Cette année encore, dans beaucoup de régions d’Afrique, les crises, les violences politiques et les conflits armés, les violations des droits humains et les persécutions, la dégradation des conditions socio-économiques ainsi que les nombreuses catastrophes naturelles dues au changement climatique, ont contraint des millions de personnes à fuir leur foyer à la recherche de sécurité, de paix et d’une vie sûre dans la dignité.

Selon les derniers chiffres avancés par le Haut- Commissaire des Nations Unies pour les réfugiés , le monde connait aujourd’hui plus de 120 millions de déplacés de force, un record jamais atteint. Près de 44 millions d’entre eux sont des réfugiés et des demandeurs d’asile (une augmentation de 7% par rapport à 2023) . Malheureusement, un grand nombre de ces personnes est en Afrique : 5 430 153 dans la région de l’Afrique de l’Est et des Grands Lacs , -le Soudan lui seul comptabilisant près de 2 millions, représentant la plus grande crise de réfugiés en Afrique-, 3 324 428   dans l’Afrique de l’Ouest et Centrale, tandis que l’Afrique Australe totalise 10 056 557 de réfugiés et demandeurs d’asile  .

La majorité de ces réfugiés et demandeurs d’asile, contrairement à certaines informations ou idées reçues, restent à proximité de leurs pays d’origine et vont chercher à trouver refuge dans des pays proches, souvent des pays à revenu faible ou intermédiaire .

En dépit des efforts déployés par les Etats africains, les agences humanitaires et différentes parties prenantes, la situation des réfugiés et demandeurs d’asile dans notre continent demeure préoccupante.
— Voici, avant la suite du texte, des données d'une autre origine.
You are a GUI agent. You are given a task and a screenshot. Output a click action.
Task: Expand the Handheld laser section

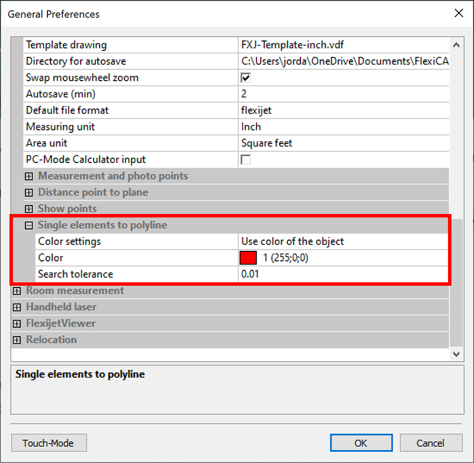(17, 306)
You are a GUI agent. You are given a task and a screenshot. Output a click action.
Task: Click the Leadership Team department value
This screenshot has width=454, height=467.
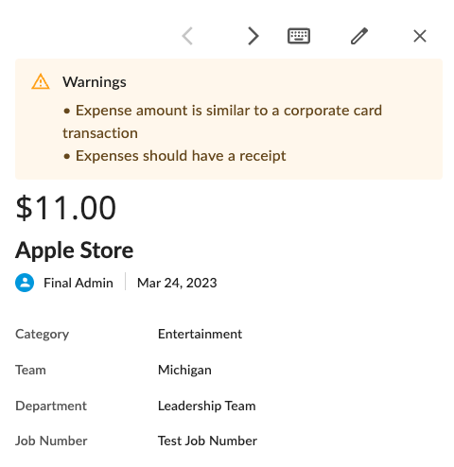[206, 406]
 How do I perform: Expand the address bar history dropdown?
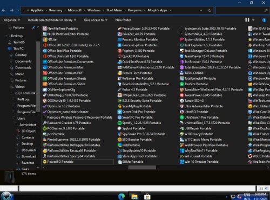tap(201, 10)
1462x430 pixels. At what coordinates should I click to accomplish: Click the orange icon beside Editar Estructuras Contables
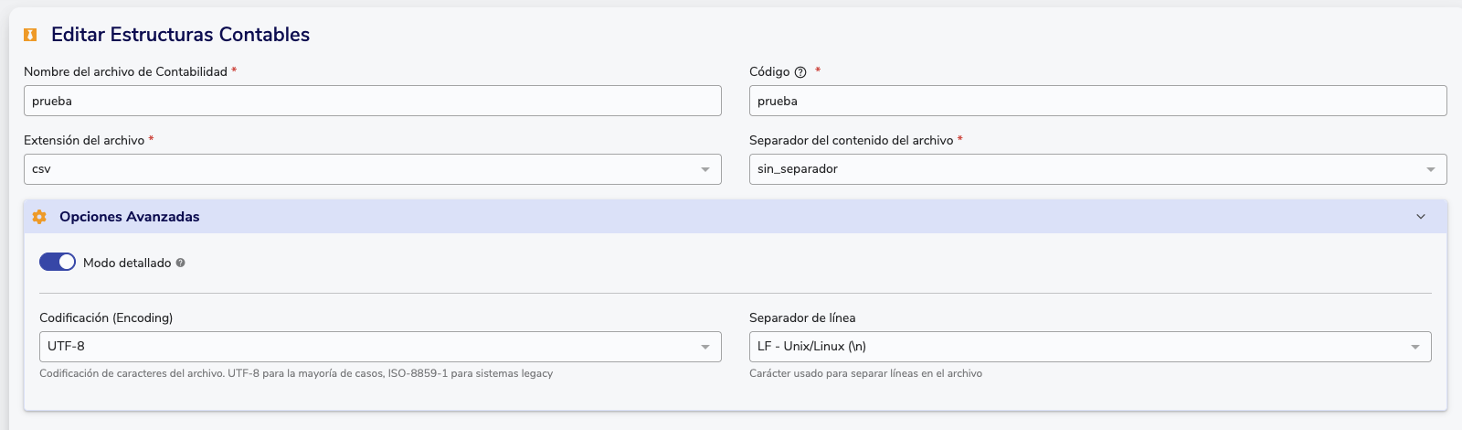coord(30,35)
Beaucoup d’entre eux, particulièrement les plus vulnérables tels les femmes et les enfants, subissent de nombreuses violations de leurs droits humains : refoulements, expulsions collectives, détentions arbitraires, extorsions, exploitation, violences sexistes, ainsi que les conditions de vie précaires dans les sites et camps formels et informels où elles sont accueillies. Nombreux parmi eux sont dans l’impossibilité de jouir ce certains de leurs droits sociaux économiques, notamment le droit à l’éducation, droit à la santé ou droit au travail.

La situation est d’autant plus alarmante que le financement des réponses humanitaires et des aides pour les réfugiés et les demandeurs d’asile continuent de souffrir de restrictions sans précédent dues à la limitation des financements des programme d’aide et d’assistance, alors que l’urgence humanitaire ne cesse de croitre dans de nombreux pays africains, tels le Soudan, le Soudan du sud, la République démocratique du Congo, la Somalie, l’Ethiopie… 
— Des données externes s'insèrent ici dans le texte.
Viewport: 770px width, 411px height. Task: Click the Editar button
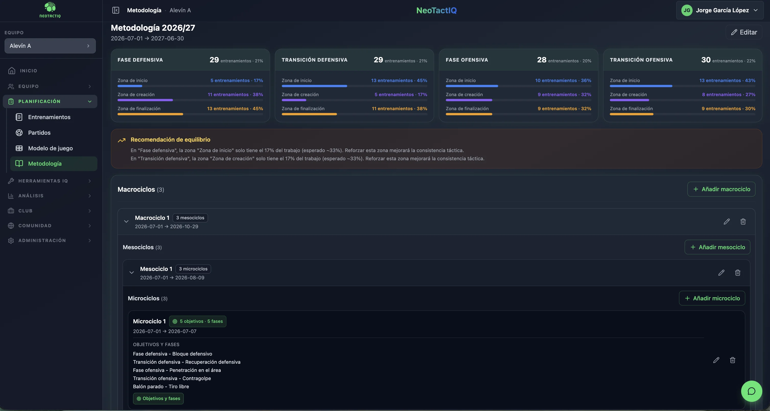pos(744,32)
En dépit de leur grande résilience, les demandeurs d’asile et les réfugiés demeurent néanmoins tributaires de la solidarité nationale, régionale et internationale. 

Les réfugiés de longue date représentent une préoccupation majeure et les solutions durables peinent à s’inscrire dans les réponses que devraient adopter les Etats africains afin de permettre à ces derniers d’en finir avec une situation d’assistanat de génération en génération et de retrouver une vie respectant leur dignité humaine.

Plus que jamais, « l’esprit de solidarité africaine et de coopération internationale », consacré il y a 55 ans par la Convention de l’OUA régissant les aspects propres aux problèmes des réfugiés en Afrique (1969), doit être actionné pour alléger le fardeau sur les Etats qui accueillent le plus de réfugiés et de demandeurs d’asile.

Plus que jamais, le principe fondamental de solidarité et de partage des charges, rappelé par le Pacte mondial sur les réfugiés en 2018 doit être opérationnalisé par les Etats et toutes les autres parties prenantes. 

« Un monde qui accueille les personnes réfugiées », thème de cette année pour la journée mondiale des réfugiés, suppose que l’on redonne à ces personnes leur place au sein des différentes communautés (d’origine, d’accueil ou de réinstallation) en leur offrant la possibilité de se départir de ce statut de réfugié qui parfois stigmatise et impacte leur vie pour de longues années voir des générations ; un statut certes qui protège mais d’autres fois  qui enferme dans une case dont il est difficile de sortir.

« Un monde qui accueille les personnes réfugiés » implique la mise en œuvre des solutions durables pour les réfugiés et les demandeurs d’asile, que ce soit par le retour volontaire librement consenti, l’intégration locale ou encore la réinstallation.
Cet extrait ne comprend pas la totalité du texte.